» **TASK DIRECTIONS**:
Convert the records below into a JSON list of strings, one string per line, omitting any blank lines.

» **DATA FOR PROCESSING**:
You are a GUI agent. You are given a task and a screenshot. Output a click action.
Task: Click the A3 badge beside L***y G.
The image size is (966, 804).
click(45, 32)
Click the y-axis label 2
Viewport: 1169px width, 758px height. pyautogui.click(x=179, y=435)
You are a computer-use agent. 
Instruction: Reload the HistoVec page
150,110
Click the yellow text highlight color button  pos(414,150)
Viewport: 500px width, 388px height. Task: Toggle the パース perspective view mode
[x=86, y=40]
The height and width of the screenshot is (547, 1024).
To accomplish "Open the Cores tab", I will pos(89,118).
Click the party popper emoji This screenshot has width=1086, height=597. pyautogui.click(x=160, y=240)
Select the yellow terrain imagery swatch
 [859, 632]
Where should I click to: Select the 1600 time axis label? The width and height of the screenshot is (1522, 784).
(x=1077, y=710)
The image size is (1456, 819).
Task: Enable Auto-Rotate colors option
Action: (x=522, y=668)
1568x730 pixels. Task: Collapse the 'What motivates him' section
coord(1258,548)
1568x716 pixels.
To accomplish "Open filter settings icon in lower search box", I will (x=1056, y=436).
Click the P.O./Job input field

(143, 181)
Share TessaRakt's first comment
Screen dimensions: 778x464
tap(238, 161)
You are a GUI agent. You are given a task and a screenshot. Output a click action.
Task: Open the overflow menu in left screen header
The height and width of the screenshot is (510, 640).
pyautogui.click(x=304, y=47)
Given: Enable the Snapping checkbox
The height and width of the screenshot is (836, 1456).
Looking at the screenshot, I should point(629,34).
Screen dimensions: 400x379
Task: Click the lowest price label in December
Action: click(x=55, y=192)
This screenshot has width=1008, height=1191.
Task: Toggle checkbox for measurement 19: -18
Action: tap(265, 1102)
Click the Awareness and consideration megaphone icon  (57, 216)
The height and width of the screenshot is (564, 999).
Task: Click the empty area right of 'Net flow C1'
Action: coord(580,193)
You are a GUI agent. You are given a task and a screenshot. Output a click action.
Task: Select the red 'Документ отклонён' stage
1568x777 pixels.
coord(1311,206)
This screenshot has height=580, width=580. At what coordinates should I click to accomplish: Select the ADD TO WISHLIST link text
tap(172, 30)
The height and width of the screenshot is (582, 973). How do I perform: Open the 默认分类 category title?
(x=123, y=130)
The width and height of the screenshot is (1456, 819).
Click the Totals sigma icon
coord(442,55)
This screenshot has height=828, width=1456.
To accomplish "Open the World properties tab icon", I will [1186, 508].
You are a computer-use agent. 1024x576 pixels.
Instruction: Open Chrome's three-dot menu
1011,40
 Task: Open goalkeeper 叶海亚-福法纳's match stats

» **ANSWER TO THIS TASK**:
[
  "You are a GUI agent. You are given a task and a screenshot. Output a click action.",
  "Task: Click the A3 badge beside L***y G.",
  "The image size is (966, 804).",
  "click(45, 32)",
  "Click the y-axis label 2",
  "Viewport: 1169px width, 758px height. pyautogui.click(x=179, y=435)",
  "You are a computer-use agent. ",
  "Instruction: Reload the HistoVec page",
  "150,110",
  "Click the yellow text highlight color button  pos(414,150)",
  "Viewport: 500px width, 388px height. Task: Toggle the パース perspective view mode",
  "[x=86, y=40]",
  "The height and width of the screenshot is (547, 1024).",
  "To accomplish \"Open the Cores tab\", I will pos(89,118).",
  "Click the party popper emoji This screenshot has width=1086, height=597. pyautogui.click(x=160, y=240)",
  "Select the yellow terrain imagery swatch",
  " [859, 632]",
  "Where should I click to: Select the 1600 time axis label? The width and height of the screenshot is (1522, 784).",
  "(x=1077, y=710)",
  "The image size is (1456, 819).",
  "Task: Enable Auto-Rotate colors option",
  "Action: (x=522, y=668)",
  "1568x730 pixels. Task: Collapse the 'What motivates him' section",
  "coord(1258,548)",
  "1568x716 pixels.",
  "To accomplish \"Open filter settings icon in lower search box\", I will (x=1056, y=436).",
  "Click the P.O./Job input field",
  "(143, 181)",
  "Share TessaRakt's first comment",
  "Screen dimensions: 778x464",
  "tap(238, 161)",
  "You are a GUI agent. You are given a task and a screenshot. Output a click action.",
  "Task: Open the overflow menu in left screen header",
  "The height and width of the screenshot is (510, 640).",
  "pyautogui.click(x=304, y=47)",
  "Given: Enable the Snapping checkbox",
  "The height and width of the screenshot is (836, 1456).",
  "Looking at the screenshot, I should point(629,34).",
  "Screen dimensions: 400x379",
  "Task: Click the lowest price label in December",
  "Action: click(x=55, y=192)",
  "This screenshot has width=1008, height=1191.",
  "Task: Toggle checkbox for measurement 19: -18",
  "Action: tap(265, 1102)",
  "Click the Awareness and consideration megaphone icon  (57, 216)",
  "The height and width of the screenshot is (564, 999).",
  "Task: Click the empty area right of 'Net flow C1'",
  "Action: coord(580,193)",
  "You are a GUI agent. You are given a task and a screenshot. Output a click action.",
  "Task: Select the red 'Документ отклонён' stage",
  "1568x777 pixels.",
  "coord(1311,206)",
  "This screenshot has height=580, width=580. At what coordinates should I click to accomplish: Select the ADD TO WISHLIST link text",
  "tap(172, 30)",
  "The height and width of the screenshot is (582, 973). How do I perform: Open the 默认分类 category title?",
  "(x=123, y=130)",
  "The width and height of the screenshot is (1456, 819).",
  "Click the Totals sigma icon",
  "coord(442,55)",
  "This screenshot has height=828, width=1456.",
  "To accomplish \"Open the World properties tab icon\", I will [1186, 508].",
  "You are a computer-use agent. 1024x576 pixels.",
  "Instruction: Open Chrome's three-dot menu",
  "1011,40",
  " Task: Open goalkeeper 叶海亚-福法纳's match stats"
]